Stored items:
━━━━━━━━━━

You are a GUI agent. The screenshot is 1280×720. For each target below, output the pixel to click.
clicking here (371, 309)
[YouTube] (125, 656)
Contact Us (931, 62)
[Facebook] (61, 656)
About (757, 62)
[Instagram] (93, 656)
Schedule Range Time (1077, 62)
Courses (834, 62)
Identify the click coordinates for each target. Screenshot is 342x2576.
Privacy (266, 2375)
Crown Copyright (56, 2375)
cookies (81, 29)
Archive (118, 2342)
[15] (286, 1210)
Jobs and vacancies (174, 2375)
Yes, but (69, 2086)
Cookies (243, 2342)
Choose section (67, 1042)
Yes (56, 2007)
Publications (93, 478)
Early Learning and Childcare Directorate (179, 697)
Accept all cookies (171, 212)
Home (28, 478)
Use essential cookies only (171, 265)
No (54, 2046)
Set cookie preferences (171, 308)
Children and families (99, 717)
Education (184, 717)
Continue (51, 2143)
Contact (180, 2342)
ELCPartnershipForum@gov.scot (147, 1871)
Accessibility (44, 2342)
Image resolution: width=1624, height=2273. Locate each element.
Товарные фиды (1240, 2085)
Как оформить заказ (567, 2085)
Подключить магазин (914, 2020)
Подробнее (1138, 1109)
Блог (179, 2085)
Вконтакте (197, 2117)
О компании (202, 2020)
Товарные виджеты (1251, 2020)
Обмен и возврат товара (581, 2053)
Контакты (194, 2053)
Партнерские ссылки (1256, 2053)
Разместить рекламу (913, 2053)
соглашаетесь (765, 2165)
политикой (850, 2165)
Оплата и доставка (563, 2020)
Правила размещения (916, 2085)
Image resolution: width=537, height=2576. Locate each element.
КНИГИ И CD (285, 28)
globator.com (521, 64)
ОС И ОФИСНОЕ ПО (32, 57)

━━━━━━━━━━

== INSTRUCTIONS TO FOLLOW ==
Reproduce word for word the lines of the records above, beginning at the first and ending with the line where "Use essential cookies only (171, 265)" appears, and nothing past it.

== RESULT OF THIS TASK ==
You are a GUI agent. The screenshot is 1280×720. For each target below, output the pixel to click.
clicking here (371, 309)
[YouTube] (125, 656)
Contact Us (931, 62)
[Facebook] (61, 656)
About (757, 62)
[Instagram] (93, 656)
Schedule Range Time (1077, 62)
Courses (834, 62)
Identify the click coordinates for each target. Screenshot is 342x2576.
Privacy (266, 2375)
Crown Copyright (56, 2375)
cookies (81, 29)
Archive (118, 2342)
[15] (286, 1210)
Jobs and vacancies (174, 2375)
Yes, but (69, 2086)
Cookies (243, 2342)
Choose section (67, 1042)
Yes (56, 2007)
Publications (93, 478)
Early Learning and Childcare Directorate (179, 697)
Accept all cookies (171, 212)
Home (28, 478)
Use essential cookies only (171, 265)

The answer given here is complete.